El ángel de rotas alas la observa tras las nubes, mientras la brisa agita el desventurado destino de su aureola.
La niña entre los árboles siente el violeta grisáceo de su mirar.
Espera a que vuele hacía ella, pero inmóvil se mantiene.
Ella finge una sonrisa, juega con sus dedos.
Él mucho dolor oculta, teme salir herido nuevamente.
Perder lo poco que aún puede considerar suyo, su tristeza.
¡Oh, pobre criatura! En un intento improvisado decide volar, más sus alas débiles y maltratadas no logran sostenerlo.
Se derrumban sobre las flores de loto, esas que flotan al atardecer antes de ahogarse en la corriente.

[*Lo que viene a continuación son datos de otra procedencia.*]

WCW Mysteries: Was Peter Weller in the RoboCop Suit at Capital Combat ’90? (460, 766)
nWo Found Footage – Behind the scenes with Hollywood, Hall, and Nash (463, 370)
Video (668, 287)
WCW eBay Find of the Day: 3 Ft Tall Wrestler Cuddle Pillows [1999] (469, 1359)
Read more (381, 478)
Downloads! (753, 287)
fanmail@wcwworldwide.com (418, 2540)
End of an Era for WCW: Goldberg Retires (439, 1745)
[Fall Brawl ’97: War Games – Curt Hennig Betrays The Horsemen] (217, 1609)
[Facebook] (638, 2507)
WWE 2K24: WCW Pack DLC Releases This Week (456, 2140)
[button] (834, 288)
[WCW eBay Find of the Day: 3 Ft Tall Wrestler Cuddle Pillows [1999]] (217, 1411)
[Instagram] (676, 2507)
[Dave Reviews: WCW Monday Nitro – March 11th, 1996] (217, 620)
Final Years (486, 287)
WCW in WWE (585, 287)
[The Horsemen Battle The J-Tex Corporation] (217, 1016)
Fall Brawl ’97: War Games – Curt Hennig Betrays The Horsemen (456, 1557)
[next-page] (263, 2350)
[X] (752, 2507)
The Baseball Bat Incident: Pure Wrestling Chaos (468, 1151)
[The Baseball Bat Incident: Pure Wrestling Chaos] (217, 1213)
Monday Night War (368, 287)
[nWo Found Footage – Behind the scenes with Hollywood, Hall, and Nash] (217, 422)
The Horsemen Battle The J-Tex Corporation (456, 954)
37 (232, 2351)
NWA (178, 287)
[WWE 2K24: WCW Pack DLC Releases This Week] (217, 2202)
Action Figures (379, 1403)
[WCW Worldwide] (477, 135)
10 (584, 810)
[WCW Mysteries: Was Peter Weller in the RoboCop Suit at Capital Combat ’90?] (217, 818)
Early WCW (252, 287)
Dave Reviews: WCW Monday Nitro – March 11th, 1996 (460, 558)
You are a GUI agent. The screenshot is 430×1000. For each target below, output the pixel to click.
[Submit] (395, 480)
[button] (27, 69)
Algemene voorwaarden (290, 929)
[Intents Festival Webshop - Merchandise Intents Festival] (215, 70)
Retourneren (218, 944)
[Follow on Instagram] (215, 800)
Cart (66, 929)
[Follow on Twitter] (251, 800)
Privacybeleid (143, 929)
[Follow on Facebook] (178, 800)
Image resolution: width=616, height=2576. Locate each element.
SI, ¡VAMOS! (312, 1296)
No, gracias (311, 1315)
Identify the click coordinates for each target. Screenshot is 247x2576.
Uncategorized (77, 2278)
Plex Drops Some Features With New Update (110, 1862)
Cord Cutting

La niña pretende creer que cree, en cualquier instante perderá la fe.
Si un ángel no reúne el valor suficiente, por qué ella lo ha de hacer.
La misma distancia hay de las nubes al suelo, que del miedo a su corazón.
Sólo basta una señal, y quedaría sellado.
Un momento de sincero silencio, un suspiro premeditado y un dulce trocito de verdad.
Entre risas, ella busca sus ojos. Aquel rocío tan seco que inundó el desierto de vertiginosos caudales.
Saben que el amor podría volar más allá de las constelaciones terrenales.
Pero como tal como sus alas, lo cubren con vendajes en la oscuridad.
Cada centímetro de lejanía destruye la melodía que ambos podrían cantar.
Las aves en el arco del ocaso emprenden el vuelo para no regresar, y el ángel, su ángel junto con ellas se va.